From African civil wars to Colombian guerrilla conflicts, the 42-year-old former Soviet air force pilot allegedly used his command of six languages to barter deals for planes and guns across the world.

Burly and with a signature moustache, his notoriety inspired the Hollywood film "Lord of War" starring Nicolas Cage, in which the anti-hero escaped justice.

Bout finally seemed to have met his match when he was arrested at a Bangkok hotel in March 2008 while negotiating with US agents posing as guerrillas from the Revolutionary Armed Forces of Colombia (FARC).

But after an 18-month legal battle in Thailand's courts, Bout has won a victory against US attempts to extradite him and charge him with terrorism offences that carry a life sentence.

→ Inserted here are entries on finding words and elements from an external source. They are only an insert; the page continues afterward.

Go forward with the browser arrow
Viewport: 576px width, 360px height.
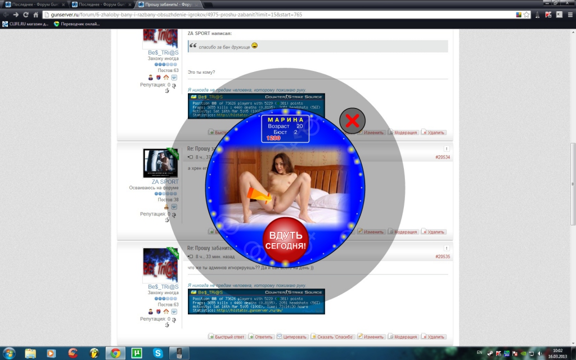(x=16, y=15)
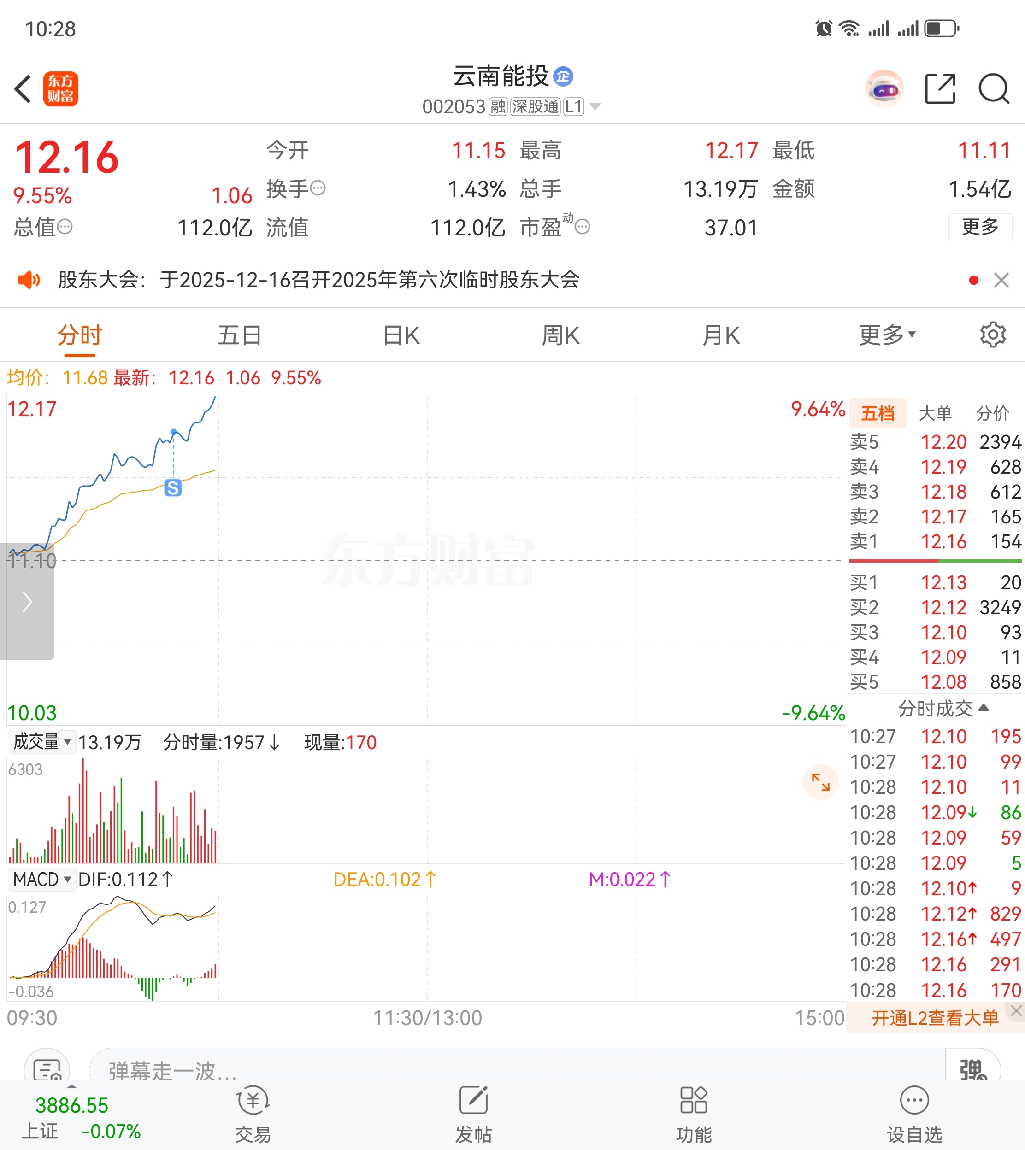Switch to the 日K tab
1025x1150 pixels.
(401, 335)
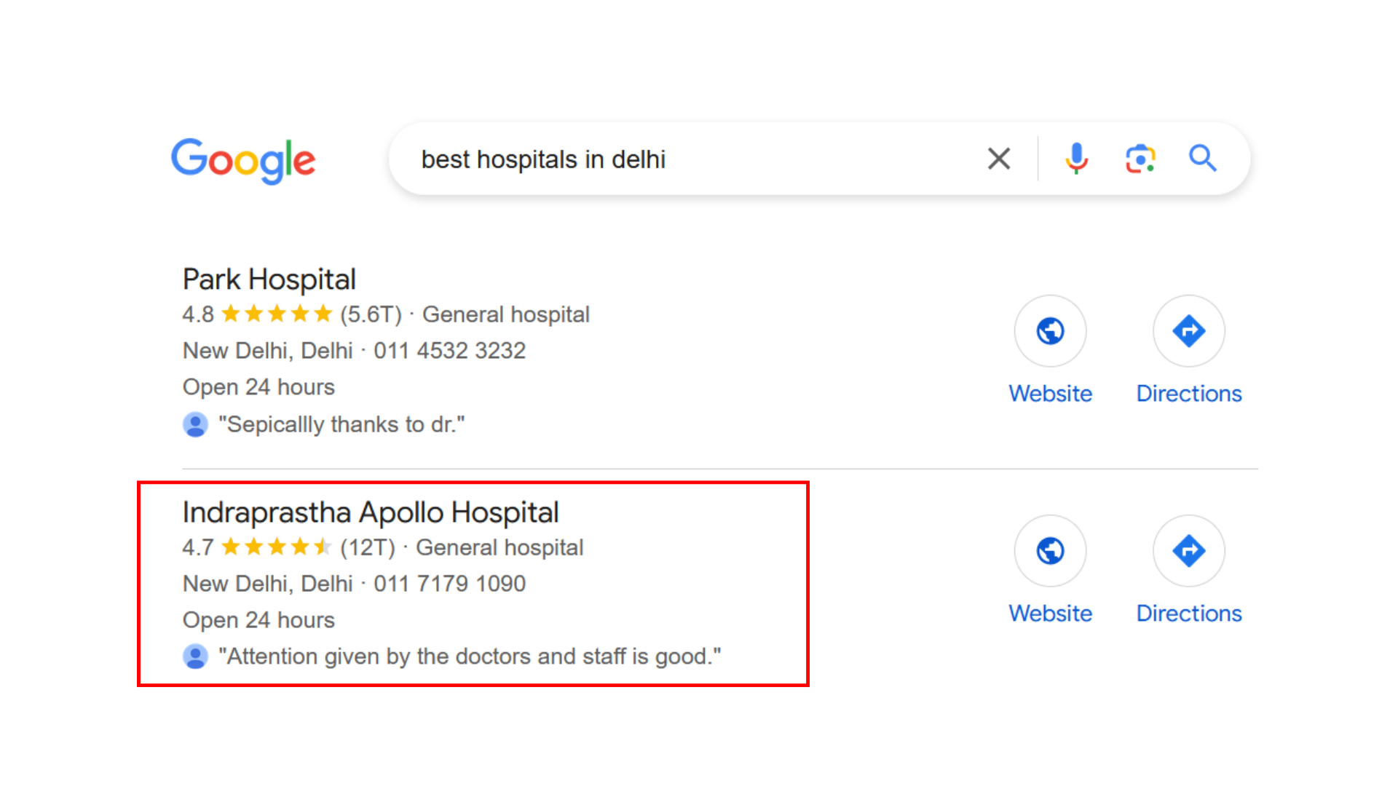1398x786 pixels.
Task: Open Indraprastha Apollo Hospital website globe icon
Action: [1050, 551]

The judges surprised Thailand's close American allies when they ruled that Bout could not be deported to the United States to stand trial because the FARC was not listed in the kingdom as a terrorist group.

He will walk free later this week if Thailand's government fails to appeal against the decision.

Bout himself maintained his innocence from the day he was picked up at the five-star Sofitel hotel in the Thai capital after allegedly negotiating to supply surface-to-air missiles in a series of covert meetings that also took him to Denmark and Romania.

"I never supplied arms and especially never had any deal with Al-Qaeda," Bout told Channel 4 News, insisting instead that he had always run a legitimate air cargo business.

Bout was born in the Tajikistan capital Dushanbe in 1967 and studied several languages — including English, French and Portuguese — at Moscow's military institute for foreign languages before joining the Soviet air force.

He has repeatedly denied suggestions that he was a former KGB agent and that he bought weaponry, aircraft and helicopters at throwaway rates at the fall of the Soviet Union to supply to conflict zones.

However, former British foreign office minister Peter Hain dubbed him the "Merchant of Death," while Amnesty International has alleged that at one time he operated a fleet of more than 50 planes ferrying weapons around Africa.

The British press has linked him to Al-Qaeda and to Afghanistan's extremist Taliban movement. Bout is also suspected of smuggling arms to former Liberian president Charles Taylor, who was subject to an UN arms embargo.

Journalist Douglas Farah, who co-authored a book on Bout, has called him "a unique creature" born of the end of Communism and the rise of unbridled capitalism when the Berlin Wall came down in the early 1990s.

Bout, also known as "Boris" and "Vadim Markovich Aminov" among several other pseudonyms, kept a high profile since his arrest, aided by an impassioned appearance by his wife at an extradition hearing earlier this year.

"He became a celebrity in a sense because of NGOs and UN reporting about him," Alex Vines, head of the Africa programme at Britain's Royal Institute of International Affairs, told AFP.

"He became the brand name for sanction-busting, but there are plenty of others who can offer the same services. It contributed to his problems, that he was a brand to be recognised," he said.

"This is a business that doesn't do well with this kind of recognition."